*EXERCISE AIM*: The answer must consist of the entire listing, repeated exactly.

--- START ---

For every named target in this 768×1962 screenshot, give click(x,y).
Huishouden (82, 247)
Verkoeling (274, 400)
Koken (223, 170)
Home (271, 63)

--- END ---

*EXPECTED ANSWER*:
For every named target in this 768×1962 screenshot, give click(x,y).
Huishouden (82, 247)
Verkoeling (274, 400)
Koken (223, 170)
Home (271, 63)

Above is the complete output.